▼
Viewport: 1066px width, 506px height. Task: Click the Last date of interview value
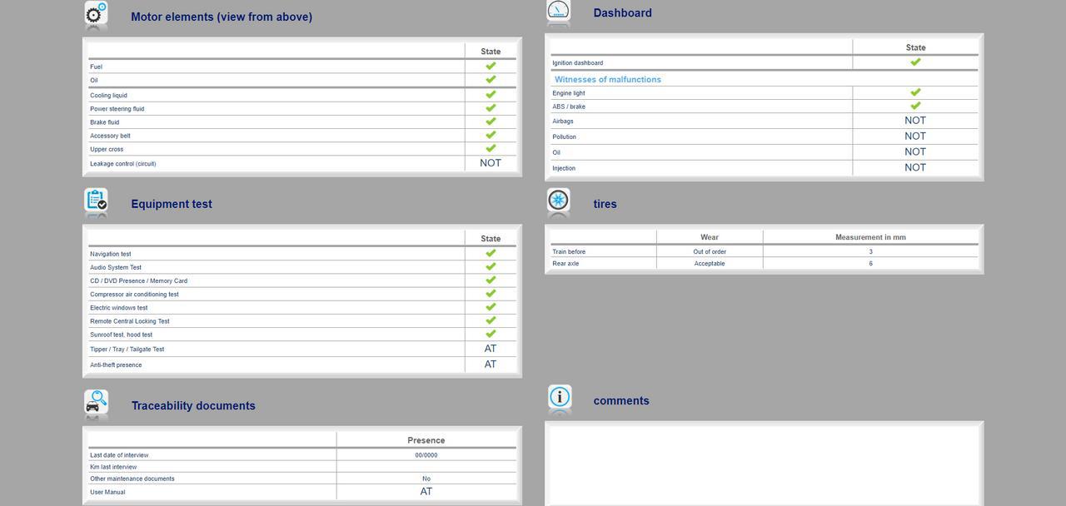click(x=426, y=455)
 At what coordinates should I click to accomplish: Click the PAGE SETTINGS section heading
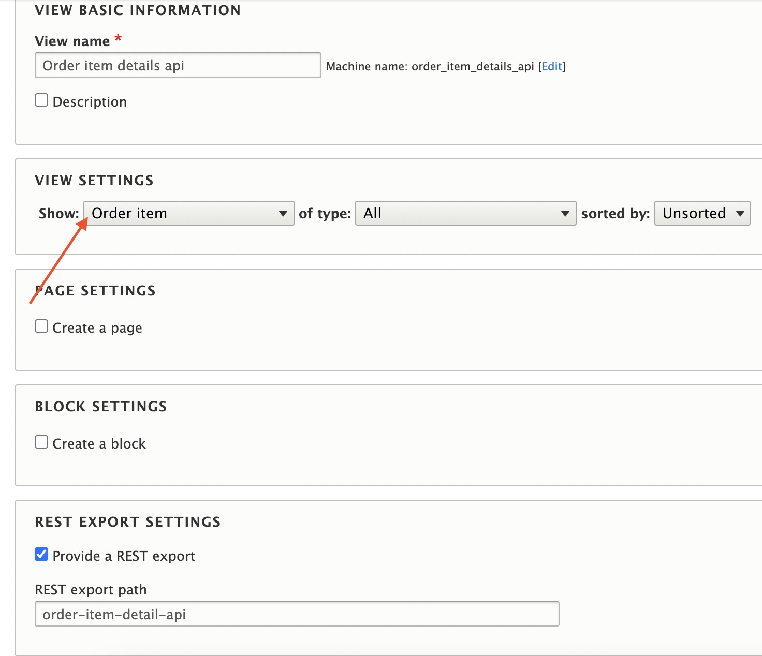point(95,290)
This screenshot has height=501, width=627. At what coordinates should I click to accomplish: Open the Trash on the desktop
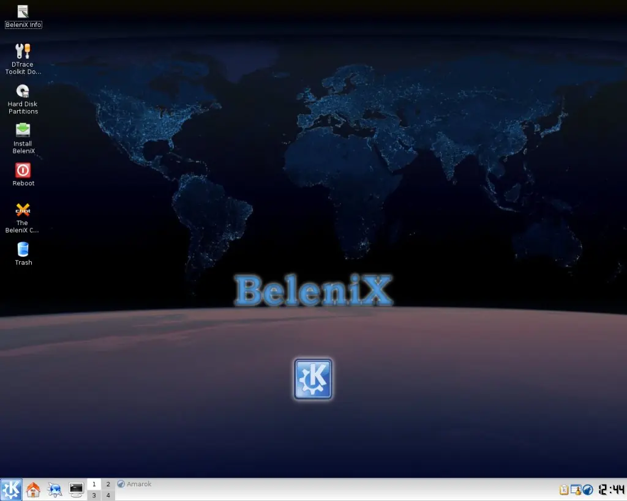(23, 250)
▲
▼
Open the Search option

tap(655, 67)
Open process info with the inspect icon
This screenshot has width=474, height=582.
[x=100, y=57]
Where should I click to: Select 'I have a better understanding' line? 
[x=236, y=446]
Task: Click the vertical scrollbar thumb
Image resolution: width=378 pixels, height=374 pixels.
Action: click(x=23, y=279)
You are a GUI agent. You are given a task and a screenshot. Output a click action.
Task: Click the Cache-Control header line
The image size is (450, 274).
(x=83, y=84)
▲
__EXERCISE DESCRIPTION__. Among the lines above, find the one with "This screenshot has width=474, height=582." and the one with "Task: Click the vertical scrollbar thumb". Quote both and everything between them, exactly.

__EXERCISE RESULT__.
This screenshot has width=474, height=582.
[x=100, y=57]
Where should I click to: Select 'I have a better understanding' line? 
[x=236, y=446]
Task: Click the vertical scrollbar thumb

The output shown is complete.